Almost 1 million Florida felons are not allowed to vote according to the Supreme Court

The U.S. Supreme Court Building” (CC BY-NC-ND 2.0) by Geoff Livingston

The Supreme Court on Thursday confirmed the ruling of a lower court deciding that up to 1 million Florida felons who have completed their sentences but have not yet paid outstanding fines, restitution, and other fees are not allowed to vote.

The conservative-majority court declined to reopen and look into a federal appeals court ruling. That decision allowed Florida to stop felons with outstanding court-imposed debt from registering to vote for the primary election. The deadline for the registration is July 20, 2020. 

The court’s more liberal justices, Sonia Sotomayor, Ruth Bader Ginsburg, and Elena Kagan, dissented.  “Under this scheme, nearly a million otherwise-eligible citizens cannot vote unless they pay money,” wrote Sotomayor and named the policy a “voter paywall.”

What is the Dispute About

The dispute is based on a 2018 amendment to Florida’s constitution.
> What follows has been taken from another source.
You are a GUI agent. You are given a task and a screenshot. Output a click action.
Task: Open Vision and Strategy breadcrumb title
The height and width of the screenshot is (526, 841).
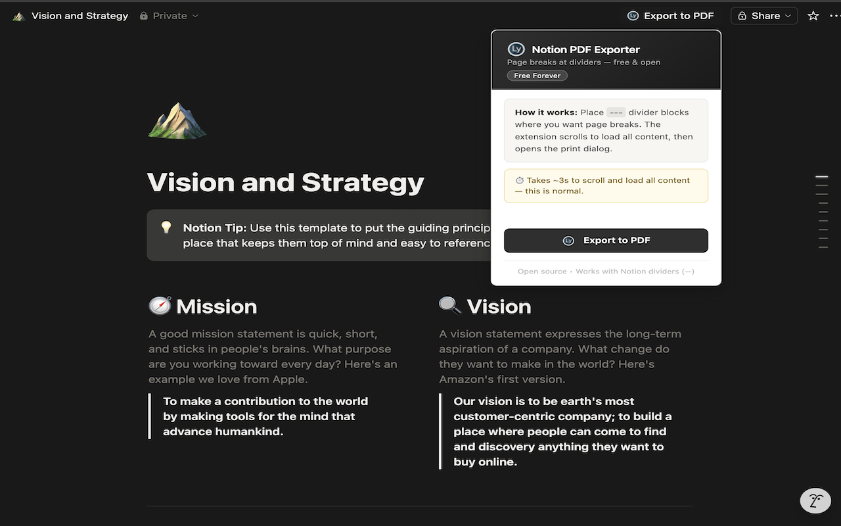(x=80, y=16)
That piece of legislation restored voting rights to felony convicts who had completed “all terms” of their sentences.

The state’s legislature and Florida’s highest court interpret the “all terms” part as including payment of all court-imposed costs before voting eligibility is restored. That brought about court challenges.

A good amount of court-indebted felons who had already finished serving their sentences but can’t pay the court fees asked a federal court to strike down the pay requirement on constitutional grounds.
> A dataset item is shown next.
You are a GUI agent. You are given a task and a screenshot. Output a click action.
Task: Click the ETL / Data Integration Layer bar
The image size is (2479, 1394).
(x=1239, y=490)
The federal trial court canceled the part about the payment component in May. It ruled that it was unlawful to prohibit voting access based on wealth. 
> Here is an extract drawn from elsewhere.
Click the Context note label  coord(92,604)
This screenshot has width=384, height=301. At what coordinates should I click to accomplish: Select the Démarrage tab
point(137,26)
However, the Atlanta-based Court of Appeals for the 11th Circuit held the lower court ruling from applying until the appeal decision is given. The result is the court-indebted felons cannot register to vote or cast ballots.

Consequences of the Supreme Court Decision

Rick Hasen, a law professor at the University of California, Irvine who is also an election law expert, is seeing major implications for both Florida’s upcoming August primary vote as well as the November general election caused by the Supreme Court decision. “This case is perhaps the most consequential when it comes to election outcomes,” he wrote on the Election Law Blog. “Florida is a perennial swing state and the number of voters affected by this ruling is significant.”

In her dissent, Sotomayor said, “this Court’s inaction continues a trend of condoning disfranchisement.”